Did Cicco Simonetta Bomb at Code-Breaking?

First a Few Words…

hose who know me know that I actively avoid looking at previous research about the VMS and have probably only read about 1/50th of what is out there. I hate spoilers and movie trailers—I enjoy the journey and the element of surprise.

If a new puzzle or game comes out, something like a Rubik’s cube, then lock me in a room and I’m happy. If you give me a book on how to solve it, or even the smallest of hints, I’m not happy—I want to solve it myself.

If I have an hour to spend reading someone’s analysis of the VMS or looking at the VMS itself, I usually choose the VMS. I like primary sources. If I have to learn a new language or other skills to understand it, that’s fine. It’s hard to find the time, but the effort is worth it.

Then along comes the Voynich forum and a personal dilemma… I want to support the forum. It’s a good thing because not everyone has blog-space and it provides them a more neutral environment to publish their findings than someone else’s blog. But it’s difficult to actively support a forum without reading it and if I’m reading it, I should be contributing, as well—to give something back. So… the peaceful days in my little cave are over and I’m now part of the “Voynich community”.

It’s not a bad thing, times change and we have to adapt, and I’ve met people I like and respect, but I’m in this weird twilight zone—I’ve only read a small portion of the prior research, which means I have no idea what people are talking about on some of their blogs!

Which brings us to the topic of today’s blog…

Enticed by a blogosphere note on the Voynich forum, I visited Nick Pelling’s Cipher Mysteries site today, where he posted a summary of Philip Neal’s translation of Cicco Simonetta’s treatise on decipherment.

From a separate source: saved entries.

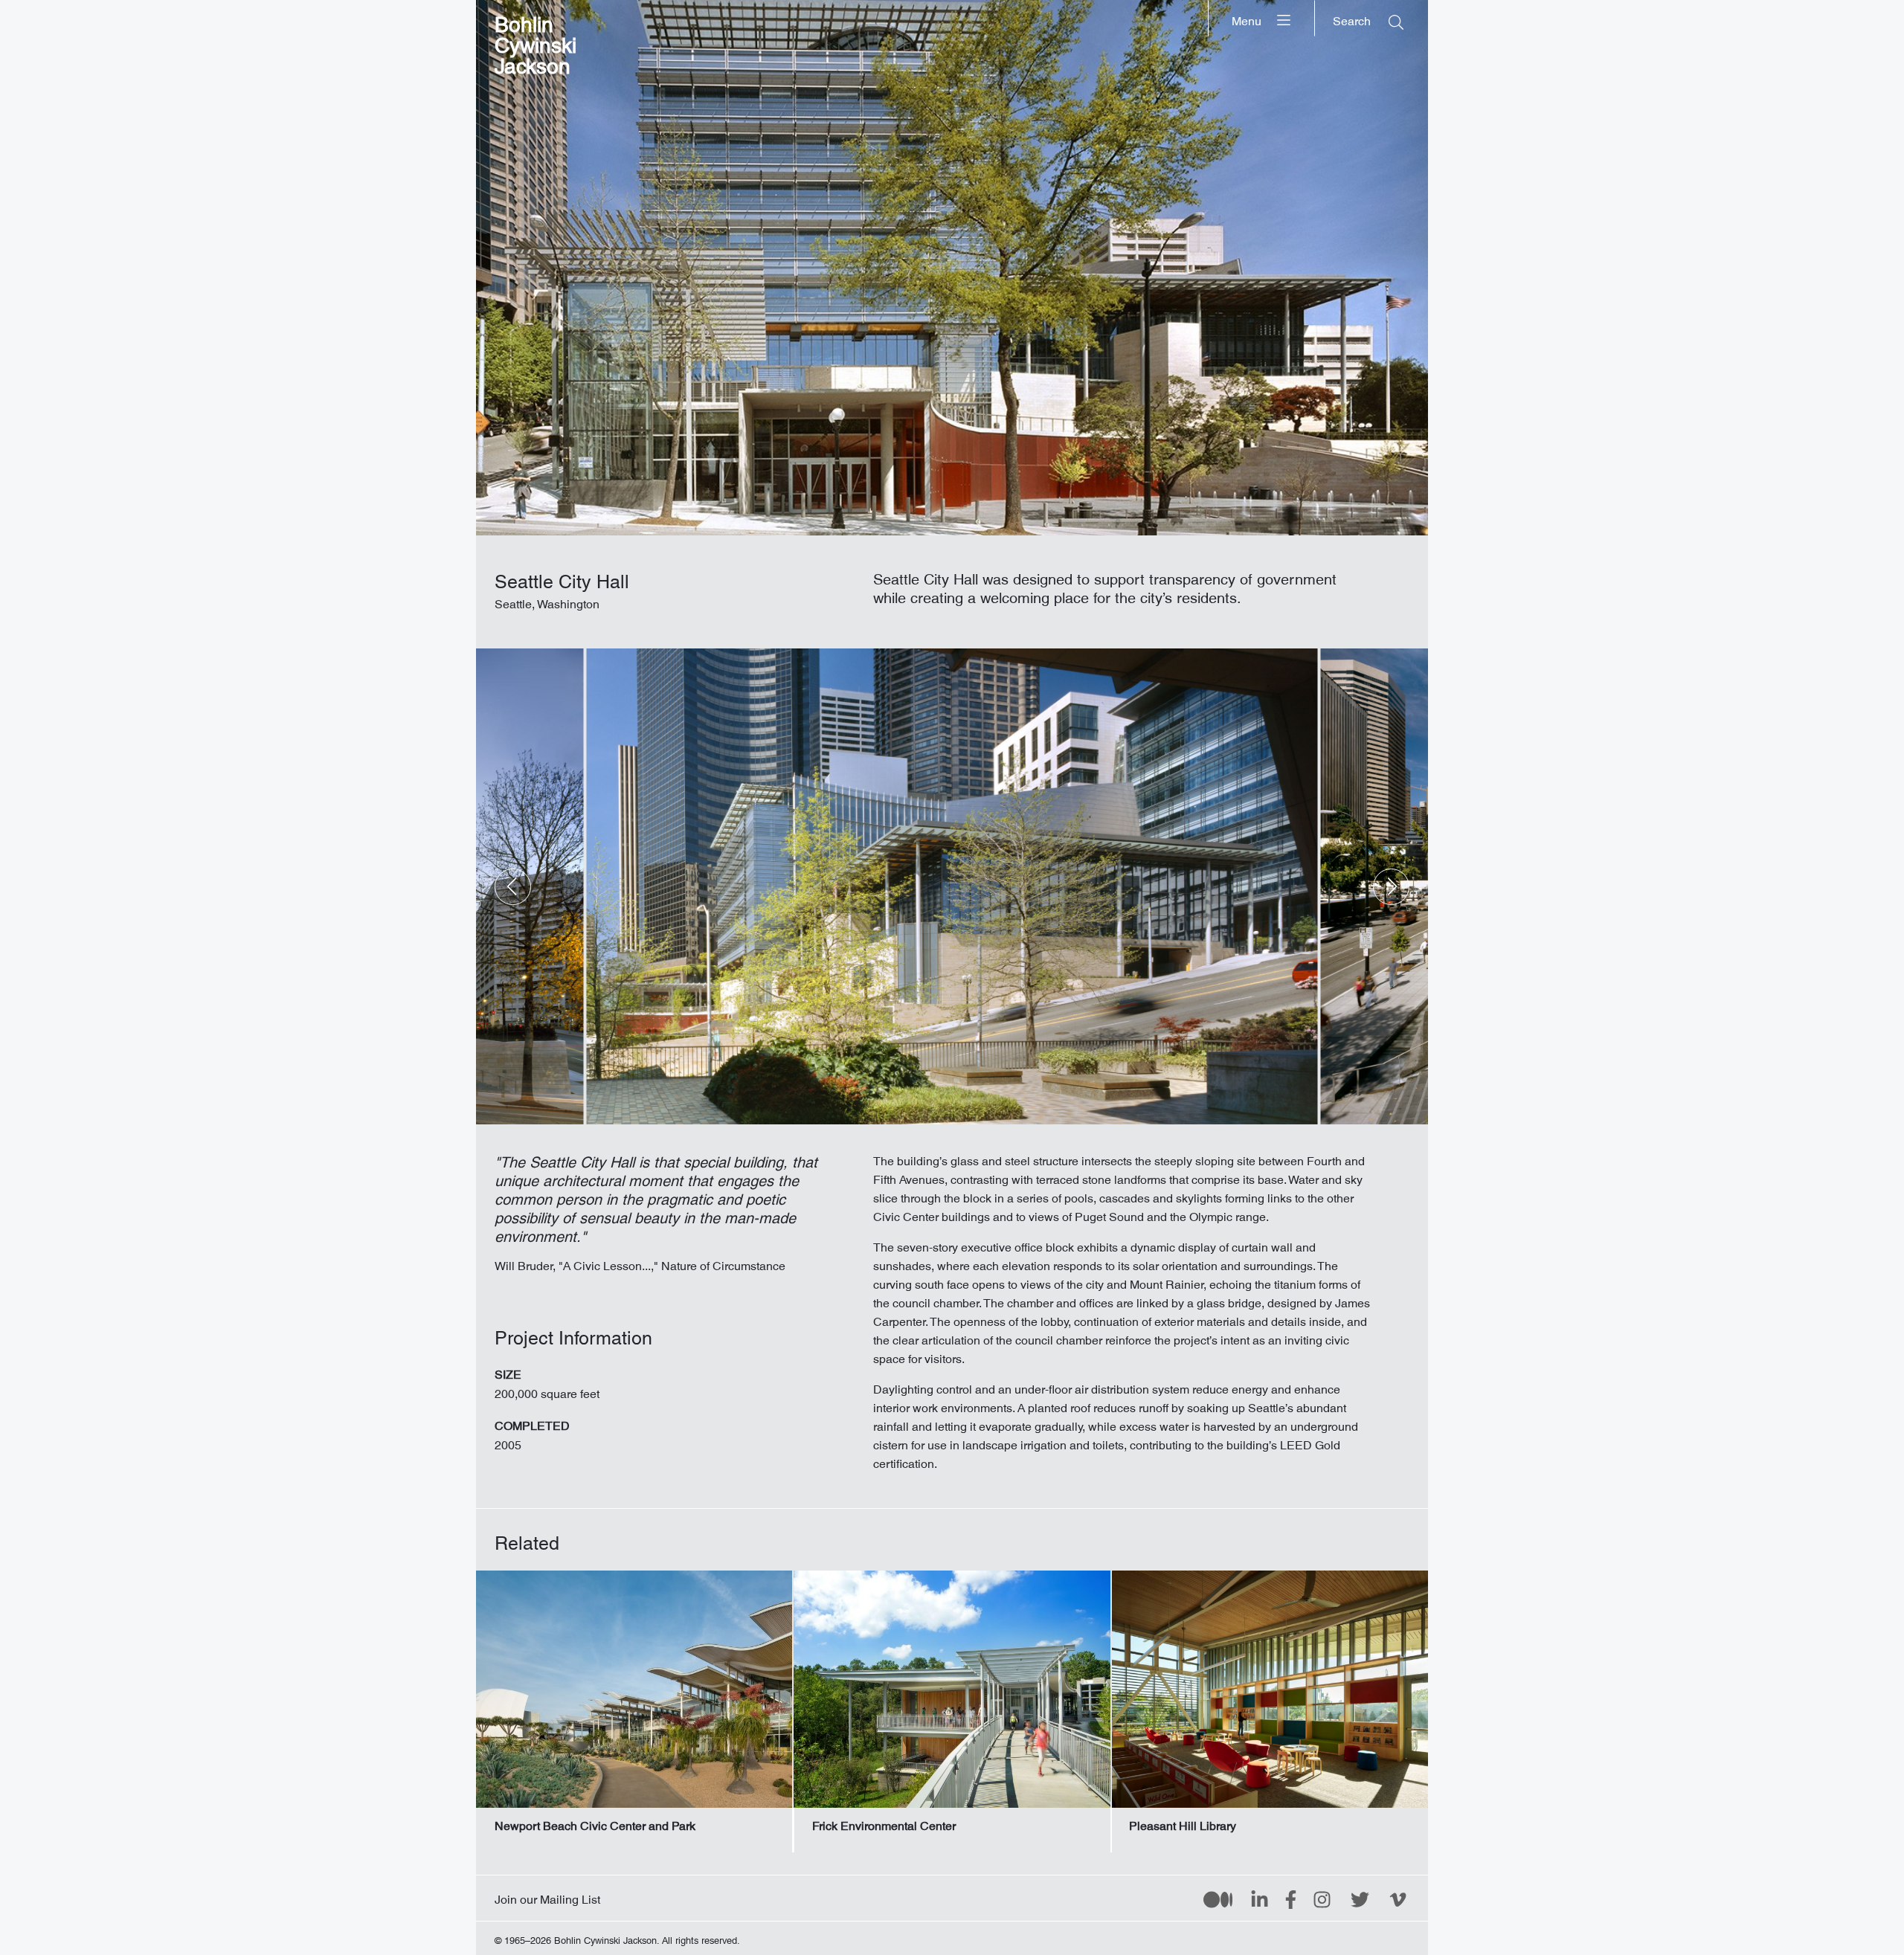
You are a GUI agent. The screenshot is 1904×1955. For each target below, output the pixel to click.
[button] (513, 887)
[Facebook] (1290, 1898)
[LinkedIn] (1259, 1898)
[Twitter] (1360, 1898)
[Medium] (1217, 1898)
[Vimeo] (1398, 1898)
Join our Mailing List (547, 1896)
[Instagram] (1322, 1898)
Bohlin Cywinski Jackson (535, 40)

I’ve barely heard of Philip Neal and I know nothing about Cicco Simonetta, so I was happy to see a summary, but I had a what-the-heck? reaction as soon as I started reading it. Who was this Cicco Simonetta dude and where did he get this information? I couldn’t believe my eyes and had to look up the full translation to confirm my impression… and then was even more surprised. It wasn’t some cockamamie 20th-century misunderstanding of 15th-century code-breaking, this was written in the 15th century!

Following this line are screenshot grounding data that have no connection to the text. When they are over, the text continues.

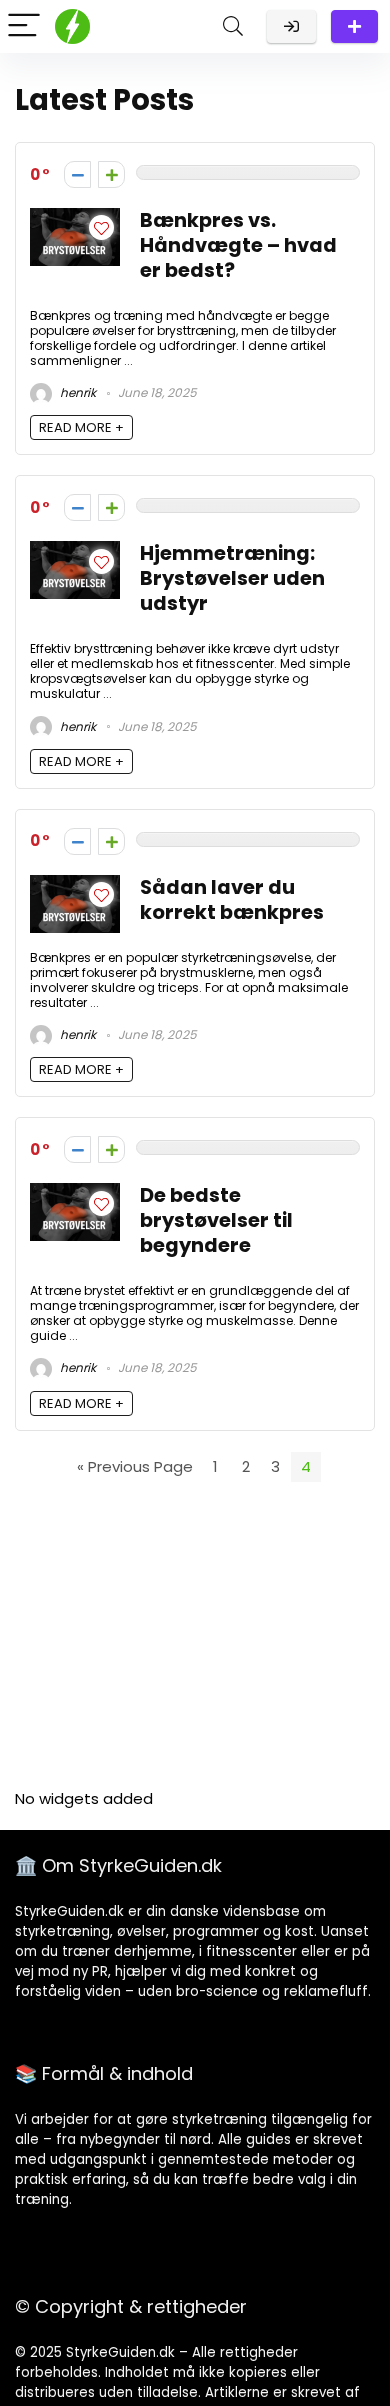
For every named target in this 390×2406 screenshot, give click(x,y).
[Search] (233, 26)
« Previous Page (135, 1466)
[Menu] (24, 26)
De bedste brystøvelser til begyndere (216, 1220)
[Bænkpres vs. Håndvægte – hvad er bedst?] (75, 219)
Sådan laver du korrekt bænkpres (232, 900)
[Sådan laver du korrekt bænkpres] (75, 886)
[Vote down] (77, 174)
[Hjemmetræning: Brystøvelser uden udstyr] (75, 552)
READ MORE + (81, 427)
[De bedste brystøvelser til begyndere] (75, 1194)
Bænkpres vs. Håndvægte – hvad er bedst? (238, 245)
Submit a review (354, 26)
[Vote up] (111, 174)
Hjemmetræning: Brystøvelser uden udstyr (232, 578)
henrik (76, 392)
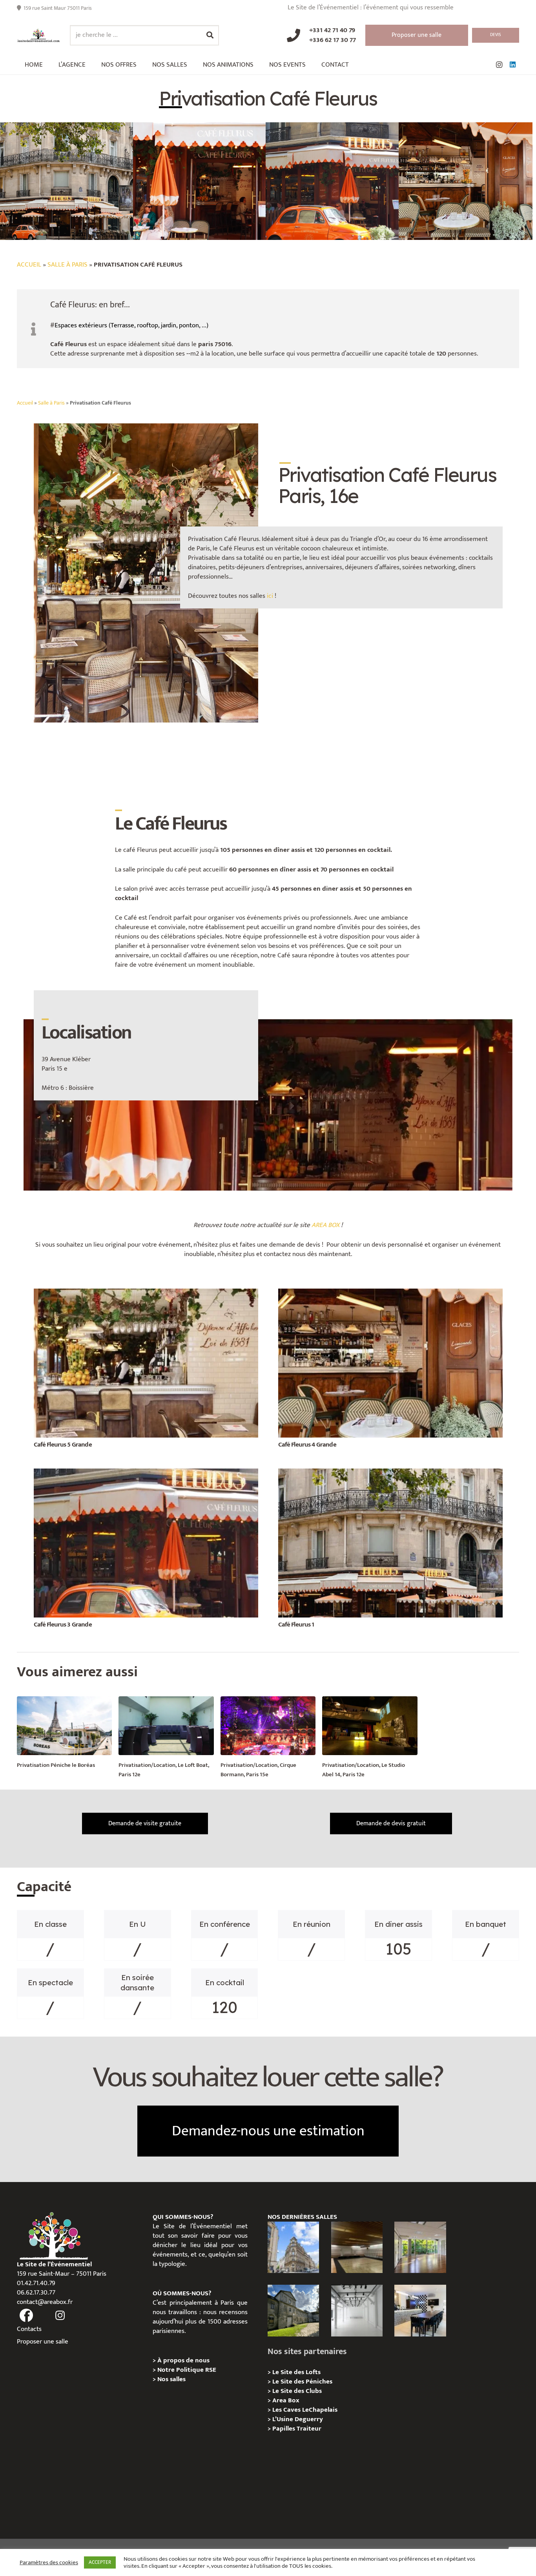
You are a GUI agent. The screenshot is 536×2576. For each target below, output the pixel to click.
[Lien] (38, 35)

The only way I can think of to explain my reaction is to go through the major points. It’s dated 1474, Pavia, as a treatise on extracting ciphered writings.

Note that Simonetta appears to be describing only Italian or Latin as possible languages for the ciphered text, even though there were many ciphered documents in German, Spanish, and French in the general region of northern Italy. At least I hope he’s only talking about Italian when he says “vulgar language”, because the generalizations only make sense in that light.

Simonetta’s Suggestions for 15th-century Code-Breaking

Evaluate the Word Endings

First Simonetta suggests looking at endings to determine if the code is in Latin or “the vulgar tongue” and counsels that five or less variations indicate vulgar tongue.

Right away we know Simonetta must be assuming that there are no null characters, that the spaces are real (not contrived or arbitrary), and that this is a one-to-one substitution code, otherwise it’s impossible, without significant analysis (and a little bit of luck) to determine which parts of the code are word endings.

Is it valid for Simonetta to make this assumption in the 15th century?


Many codes were, in fact, one-to-one substitution codes, but it’s certainly not a given—it’s an extremely low level of encipherment. If there’s enough text, you can simply stare at it for a while and the word-structure starts to become clear (you begin to see where the vowels and consonants are) and then the general language group becomes easier to recognize and, if you can narrow it down to a language group, after a while words start popping out at you.

This is what happened when I recently read a long manuscript in a dead simple substitution code based on astrological symbols. After a few pages, it was clear that it was probably Latin, and then words like “frigida” and “elleborus niger” started popping out. It’s like playing a game where they show you three out of nine letters, but you get to see a whole paragraph, not just one word, and the brain puts the pieces together. After a couple of dozen pages, you can simply read it.

But not all codes are one-to-one substitution codes. In 15th-century Italy, one-to-many/many-to-one/with-null codes were common. In the 1400s, Tranchedino collected many such codes. Several symbols could stand for one letter, several letters could be expressed with one symbol, and several null characters were often included, all in a single cipher. In addition to the alphabetic rules, many names were ciphered from a glossary, rather than following the rules for the rest of the text. In other words, there’s no consistency in the way glyphs correspond to letters that can be used to analyze the text. And thus, there’s no way to evaluate word endings or any individual letter in the manner Simonetta suggests.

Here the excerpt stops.